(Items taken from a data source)
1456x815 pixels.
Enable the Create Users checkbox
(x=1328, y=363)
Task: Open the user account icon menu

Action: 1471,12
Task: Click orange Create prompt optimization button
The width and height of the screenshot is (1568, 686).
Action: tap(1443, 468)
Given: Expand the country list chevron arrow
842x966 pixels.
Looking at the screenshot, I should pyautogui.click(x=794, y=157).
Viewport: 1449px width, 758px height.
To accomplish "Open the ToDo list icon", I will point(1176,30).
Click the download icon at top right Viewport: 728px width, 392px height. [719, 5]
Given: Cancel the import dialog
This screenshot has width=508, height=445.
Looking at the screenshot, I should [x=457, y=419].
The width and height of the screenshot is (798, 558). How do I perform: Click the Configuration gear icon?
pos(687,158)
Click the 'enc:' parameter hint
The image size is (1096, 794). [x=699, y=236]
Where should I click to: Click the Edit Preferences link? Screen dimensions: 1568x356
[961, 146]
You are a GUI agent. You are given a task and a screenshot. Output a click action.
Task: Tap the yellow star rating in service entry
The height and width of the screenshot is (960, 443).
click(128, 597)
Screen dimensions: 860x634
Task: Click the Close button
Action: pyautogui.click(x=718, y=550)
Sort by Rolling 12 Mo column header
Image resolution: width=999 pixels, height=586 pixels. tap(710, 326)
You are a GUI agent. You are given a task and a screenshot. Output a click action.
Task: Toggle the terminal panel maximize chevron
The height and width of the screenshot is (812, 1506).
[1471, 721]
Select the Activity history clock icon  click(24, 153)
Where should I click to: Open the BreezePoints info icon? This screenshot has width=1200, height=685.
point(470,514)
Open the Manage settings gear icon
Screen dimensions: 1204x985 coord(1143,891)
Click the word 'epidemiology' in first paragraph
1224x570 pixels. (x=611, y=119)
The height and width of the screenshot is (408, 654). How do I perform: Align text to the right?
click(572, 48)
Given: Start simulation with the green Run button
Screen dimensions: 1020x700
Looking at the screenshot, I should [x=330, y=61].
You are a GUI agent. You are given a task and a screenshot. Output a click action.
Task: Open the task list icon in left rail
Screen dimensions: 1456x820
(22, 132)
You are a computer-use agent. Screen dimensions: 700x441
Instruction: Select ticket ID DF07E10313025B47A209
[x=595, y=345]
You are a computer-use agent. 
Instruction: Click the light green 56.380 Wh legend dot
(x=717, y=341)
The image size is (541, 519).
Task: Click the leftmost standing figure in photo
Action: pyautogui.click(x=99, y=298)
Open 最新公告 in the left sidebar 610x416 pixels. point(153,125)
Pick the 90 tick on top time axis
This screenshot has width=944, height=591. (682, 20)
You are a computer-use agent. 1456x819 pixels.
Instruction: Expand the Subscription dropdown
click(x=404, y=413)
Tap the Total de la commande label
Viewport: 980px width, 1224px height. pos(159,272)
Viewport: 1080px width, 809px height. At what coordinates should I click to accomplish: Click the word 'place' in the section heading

## Task instructions
Please transcribe the lines above, starting from the first one and ending with the line that contains "I will point(1176,30).", with both of those lines included.

## Exercise output
1456x815 pixels.
Enable the Create Users checkbox
(x=1328, y=363)
Task: Open the user account icon menu

Action: 1471,12
Task: Click orange Create prompt optimization button
The width and height of the screenshot is (1568, 686).
Action: tap(1443, 468)
Given: Expand the country list chevron arrow
842x966 pixels.
Looking at the screenshot, I should pyautogui.click(x=794, y=157).
Viewport: 1449px width, 758px height.
To accomplish "Open the ToDo list icon", I will point(1176,30).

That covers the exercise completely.